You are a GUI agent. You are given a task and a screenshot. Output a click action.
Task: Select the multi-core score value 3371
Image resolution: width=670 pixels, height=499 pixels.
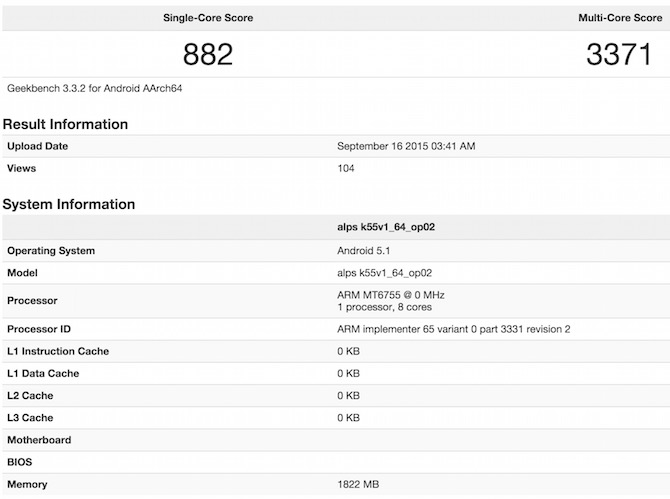tap(619, 53)
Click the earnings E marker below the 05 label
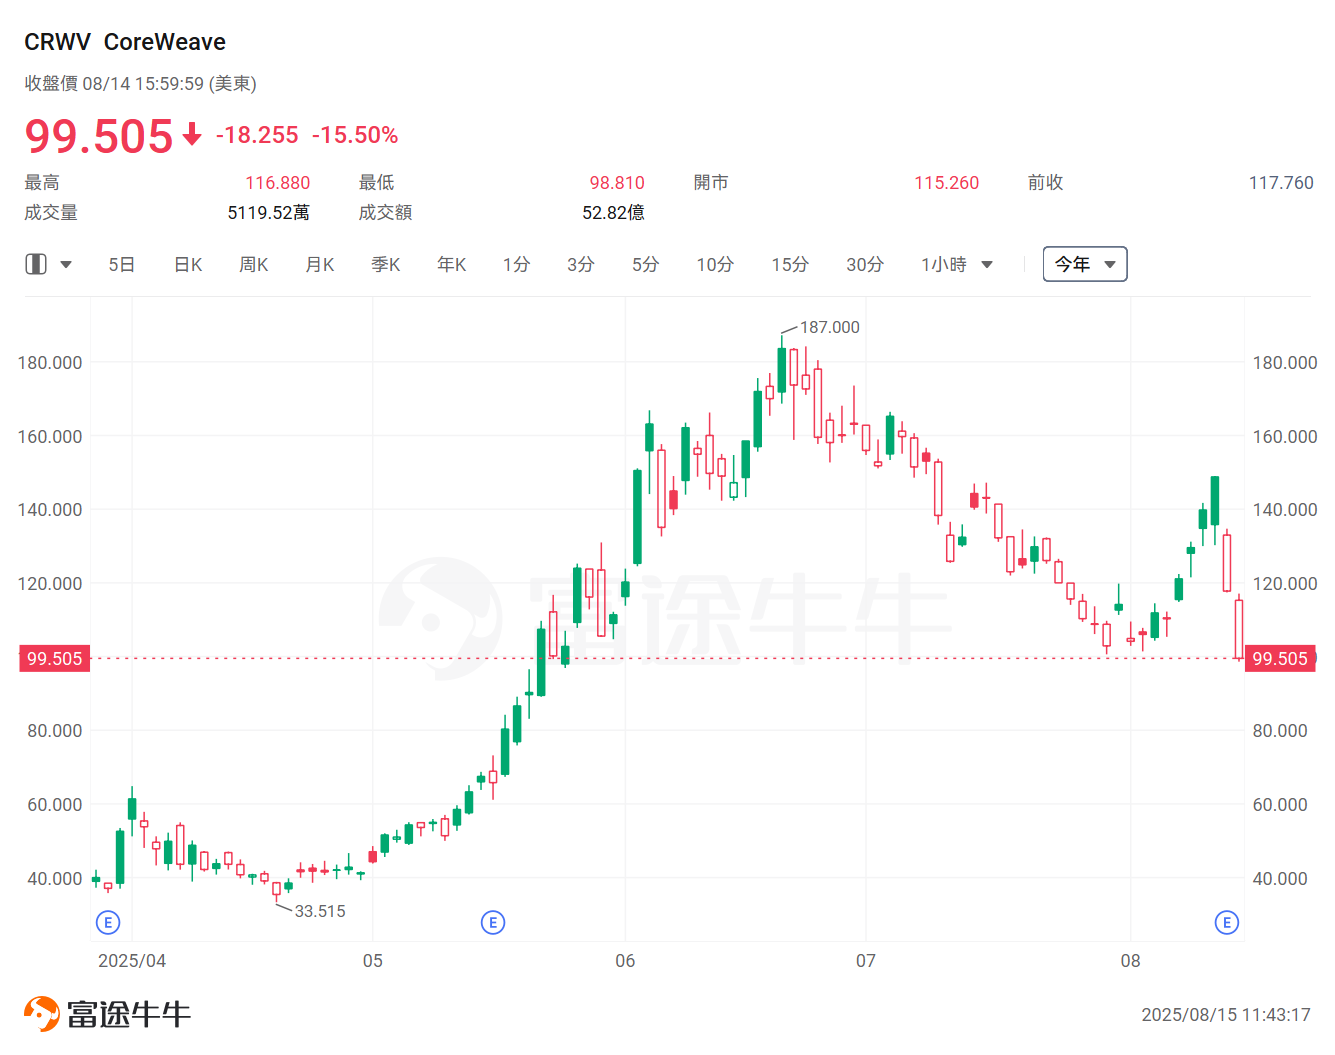 click(492, 923)
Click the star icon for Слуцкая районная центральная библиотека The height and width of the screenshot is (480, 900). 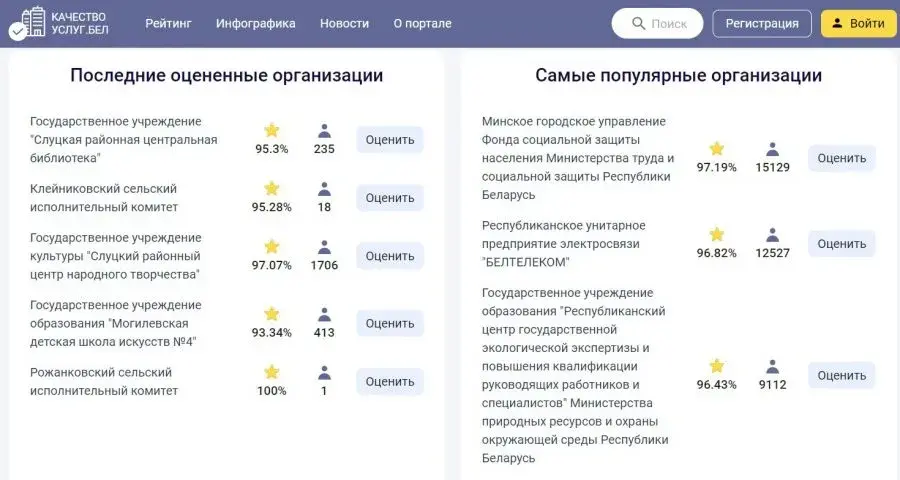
★ ★ ★ ★ ★
Work to be completed:
In your copy of the listing above, every line must match exactly and no picture may appear.

Output of the exercise:
You are a GUI agent. You are given a task and a screenshot. Output a click action.
Task: Select the multi-core score value 3371
Image resolution: width=670 pixels, height=499 pixels.
tap(619, 53)
Click the earnings E marker below the 05 label
 click(492, 923)
Click the star icon for Слуцкая районная центральная библиотека The height and width of the screenshot is (480, 900). 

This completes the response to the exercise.